What The Public Theegarten Page Can Safely Say

Safe public claim Internal detail Avoid saying
RapidDraft supports a controlled local/private AI route Current reference stack uses local inference, LiteLLM, Knowledge/RAG, Postgres + pgvector "Theegarten data is already fully on-prem in production"
The Agent calls backend tools, not browser model endpoints Browser-to-model calls are not the product path endpoint names, raw ports, tokens, hostnames
Findings are evidence-linked Sources may be drawing zones, BOM rows, DFM rules, or cited documents "The AI sees everything"
Engineer approval stays mandatory Human-in-the-loop is a product and liability boundary "fully automatic release"
No silent training Project indexing can be retrieval-only inside a boundary "we train on your drawings"
DGX Spark is a pilot/reference appliance Larger shared teams may need GPU servers or customer AI platforms "DGX Spark is the default department production server"

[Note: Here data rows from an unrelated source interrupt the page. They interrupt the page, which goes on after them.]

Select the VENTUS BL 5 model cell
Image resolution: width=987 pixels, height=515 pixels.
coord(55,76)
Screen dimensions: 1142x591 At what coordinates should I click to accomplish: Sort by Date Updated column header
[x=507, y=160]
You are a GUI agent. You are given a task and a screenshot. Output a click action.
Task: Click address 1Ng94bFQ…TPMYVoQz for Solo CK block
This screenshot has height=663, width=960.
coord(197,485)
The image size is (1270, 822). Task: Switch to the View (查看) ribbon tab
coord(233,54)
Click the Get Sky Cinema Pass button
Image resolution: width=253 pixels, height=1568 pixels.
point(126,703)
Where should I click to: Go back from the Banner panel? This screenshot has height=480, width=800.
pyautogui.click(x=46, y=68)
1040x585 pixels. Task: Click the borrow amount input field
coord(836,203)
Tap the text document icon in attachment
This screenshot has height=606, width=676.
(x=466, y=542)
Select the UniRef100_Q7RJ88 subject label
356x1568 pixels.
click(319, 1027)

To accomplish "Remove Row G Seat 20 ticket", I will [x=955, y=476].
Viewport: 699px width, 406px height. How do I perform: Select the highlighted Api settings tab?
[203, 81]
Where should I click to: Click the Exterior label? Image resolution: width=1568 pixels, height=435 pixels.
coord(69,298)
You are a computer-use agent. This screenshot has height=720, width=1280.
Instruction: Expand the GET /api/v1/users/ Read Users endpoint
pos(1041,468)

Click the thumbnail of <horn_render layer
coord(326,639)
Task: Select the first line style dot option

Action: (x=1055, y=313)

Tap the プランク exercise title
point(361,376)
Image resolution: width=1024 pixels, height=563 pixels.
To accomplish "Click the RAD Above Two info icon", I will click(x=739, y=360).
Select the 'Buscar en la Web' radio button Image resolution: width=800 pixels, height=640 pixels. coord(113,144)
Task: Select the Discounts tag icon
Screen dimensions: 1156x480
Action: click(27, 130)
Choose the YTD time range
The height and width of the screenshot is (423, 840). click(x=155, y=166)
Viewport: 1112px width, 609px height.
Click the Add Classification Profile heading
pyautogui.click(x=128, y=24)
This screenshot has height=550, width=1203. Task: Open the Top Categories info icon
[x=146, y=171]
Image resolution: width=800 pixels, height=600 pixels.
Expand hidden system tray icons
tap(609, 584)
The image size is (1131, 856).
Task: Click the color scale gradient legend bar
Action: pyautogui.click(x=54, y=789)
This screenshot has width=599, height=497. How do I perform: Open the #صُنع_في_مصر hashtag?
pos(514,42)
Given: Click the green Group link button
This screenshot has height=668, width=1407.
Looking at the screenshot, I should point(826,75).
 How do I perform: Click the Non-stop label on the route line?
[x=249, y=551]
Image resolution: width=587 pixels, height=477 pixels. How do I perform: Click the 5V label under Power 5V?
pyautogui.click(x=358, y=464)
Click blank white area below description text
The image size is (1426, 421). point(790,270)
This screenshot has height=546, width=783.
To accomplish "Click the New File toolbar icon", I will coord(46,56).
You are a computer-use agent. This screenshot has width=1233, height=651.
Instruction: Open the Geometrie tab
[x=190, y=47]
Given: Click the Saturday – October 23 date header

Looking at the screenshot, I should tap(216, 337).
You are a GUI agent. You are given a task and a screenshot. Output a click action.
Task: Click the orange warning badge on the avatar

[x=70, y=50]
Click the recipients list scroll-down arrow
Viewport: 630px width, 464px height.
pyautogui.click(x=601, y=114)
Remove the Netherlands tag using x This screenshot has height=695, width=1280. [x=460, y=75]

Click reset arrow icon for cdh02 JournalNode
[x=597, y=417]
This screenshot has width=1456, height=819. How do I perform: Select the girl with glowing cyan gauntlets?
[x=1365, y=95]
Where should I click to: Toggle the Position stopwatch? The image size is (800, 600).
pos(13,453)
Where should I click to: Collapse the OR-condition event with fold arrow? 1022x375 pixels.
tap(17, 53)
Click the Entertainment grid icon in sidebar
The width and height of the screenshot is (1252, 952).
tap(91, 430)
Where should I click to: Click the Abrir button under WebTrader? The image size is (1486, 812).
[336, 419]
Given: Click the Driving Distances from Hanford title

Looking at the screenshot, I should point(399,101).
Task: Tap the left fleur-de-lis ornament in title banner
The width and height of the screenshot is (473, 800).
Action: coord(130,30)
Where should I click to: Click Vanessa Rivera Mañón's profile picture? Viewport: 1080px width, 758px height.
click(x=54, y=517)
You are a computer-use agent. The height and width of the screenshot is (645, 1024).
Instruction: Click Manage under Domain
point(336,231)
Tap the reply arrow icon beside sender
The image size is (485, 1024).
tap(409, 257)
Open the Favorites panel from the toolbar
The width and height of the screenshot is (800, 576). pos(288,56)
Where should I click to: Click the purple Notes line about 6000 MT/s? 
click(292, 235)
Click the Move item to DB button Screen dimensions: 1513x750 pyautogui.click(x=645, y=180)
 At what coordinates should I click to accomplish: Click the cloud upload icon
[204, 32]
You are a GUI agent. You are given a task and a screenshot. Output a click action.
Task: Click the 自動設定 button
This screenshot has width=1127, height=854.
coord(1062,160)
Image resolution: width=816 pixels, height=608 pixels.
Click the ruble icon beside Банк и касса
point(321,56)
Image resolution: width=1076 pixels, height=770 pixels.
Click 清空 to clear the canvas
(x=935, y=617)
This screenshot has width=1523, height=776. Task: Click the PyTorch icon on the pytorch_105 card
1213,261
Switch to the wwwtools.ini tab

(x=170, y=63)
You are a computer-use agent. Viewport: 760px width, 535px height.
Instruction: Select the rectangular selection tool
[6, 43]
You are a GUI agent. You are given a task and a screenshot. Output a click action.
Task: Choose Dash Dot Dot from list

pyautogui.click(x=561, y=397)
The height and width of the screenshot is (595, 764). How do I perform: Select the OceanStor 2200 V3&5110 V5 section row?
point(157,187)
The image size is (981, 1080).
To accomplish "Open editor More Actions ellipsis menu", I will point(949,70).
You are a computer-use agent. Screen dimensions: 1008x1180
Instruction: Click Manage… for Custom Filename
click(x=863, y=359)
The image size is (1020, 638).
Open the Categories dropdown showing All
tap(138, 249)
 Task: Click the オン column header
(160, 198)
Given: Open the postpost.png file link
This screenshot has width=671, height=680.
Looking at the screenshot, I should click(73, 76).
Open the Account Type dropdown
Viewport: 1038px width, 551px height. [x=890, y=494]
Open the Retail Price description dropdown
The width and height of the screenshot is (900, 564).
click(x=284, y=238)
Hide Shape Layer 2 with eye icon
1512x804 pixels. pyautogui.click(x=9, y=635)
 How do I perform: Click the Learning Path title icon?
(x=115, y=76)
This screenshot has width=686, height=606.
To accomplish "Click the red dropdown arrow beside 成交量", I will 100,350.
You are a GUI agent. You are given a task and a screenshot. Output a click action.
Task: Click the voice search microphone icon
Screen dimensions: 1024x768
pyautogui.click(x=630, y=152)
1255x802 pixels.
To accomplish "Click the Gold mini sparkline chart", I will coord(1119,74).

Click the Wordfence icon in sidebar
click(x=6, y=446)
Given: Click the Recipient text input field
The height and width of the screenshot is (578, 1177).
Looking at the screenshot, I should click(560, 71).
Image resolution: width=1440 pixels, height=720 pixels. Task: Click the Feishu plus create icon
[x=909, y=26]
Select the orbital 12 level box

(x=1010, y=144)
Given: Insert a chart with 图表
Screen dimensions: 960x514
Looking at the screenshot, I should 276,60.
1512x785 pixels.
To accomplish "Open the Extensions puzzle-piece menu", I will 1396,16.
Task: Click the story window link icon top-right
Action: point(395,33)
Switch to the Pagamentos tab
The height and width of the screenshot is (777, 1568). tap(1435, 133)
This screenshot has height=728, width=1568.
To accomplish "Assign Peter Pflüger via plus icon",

Design Implications For Theegarten Page

The page should show one professional architecture visual with these layers:

flowchart LR
  A["Theegarten release package<br/>Drawing, BOM, metadata, EPLAN/CIM context"] -->
  B["RapidDraft review workspace<br/>deterministic checks + agent tools"] -->
  C["Controlled AI / Knowledge runtime<br/>private model route + cited retrieval"] -->
  D["Evidence-linked findings<br/>source, action, confidence, owner"] -->
  E["Engineer approval<br/>CIM Database remains authoritative"]

Visual language:

  • engineering workflow first, infrastructure second,
  • visible customer/private boundary,
  • clear human approval gate,
  • no secret endpoints or internal server names,
  • no vendor logo pile,
  • avoid a generic "AI cloud" diagram.

Roadmap Boundaries

Near-term pilot:

  • one selected release workflow,
  • one sample package,
  • a small rule/evidence checklist,
  • controlled local/private architecture review,
  • cited findings and review report,
  • human approval.

Later enterprise:

  • deeper PLM/PDM connector governance,
  • wider EPLAN/CIM Database sync,
  • Qdrant/object-store scale-out,
  • Temporal-backed durable workflows,
  • customer SSO/RBAC hardening,
  • signed offline updates,
  • enterprise GPU scheduling.

Do not sell later enterprise capabilities as if they are required for the first Theegarten follow-up page.

Sources

  • Local research report: /Users/adeelyj/code/local ai server setup/architecture research reports/Local AI architecture chathgpt.md
  • Local research report: /Users/adeelyj/code/local ai server setup/architecture research reports/Local AI architecture perplexity.md
  • Current reference implementation: /Users/adeelyj/code/local ai server setup/local-ai-stack-repo/docs/local-ai-wiki/overview-architecture.md
  • Current reference implementation: /Users/adeelyj/code/local ai server setup/local-ai-stack-repo/docs/local-ai-wiki/service-inventory-port-map.md
  • Current reference implementation: /Users/adeelyj/code/local ai server setup/local-ai-stack-repo/docs/local-ai-wiki/rag-ingestion-search-guide.md
  • Current validation notes: /Users/adeelyj/code/local ai server setup/local-ai-stack-repo/docs/validation/260603_eplan_rag_knowledge_upgrade/README.md
  • Theegarten pilot architecture page: ../../docs_theegarten/local-ai-agent-flow.md

Open Questions

  1. Should Theegarten's preferred pilot boundary be on-prem hardware, dedicated private EU hosting, or customer-approved enterprise AI infrastructure?
  2. Which sample Theegarten release package can be used to validate retrieval, drawing/BOM checks, and EPLAN context?
  3. Should the public customer page mention DGX Spark visually, or keep the visual abstract to avoid anchoring on hardware too early?
  4. Which enterprise architecture tier should RapidDraft prepare first: Compose pilot, single-node appliance, or Helm/Kubernetes?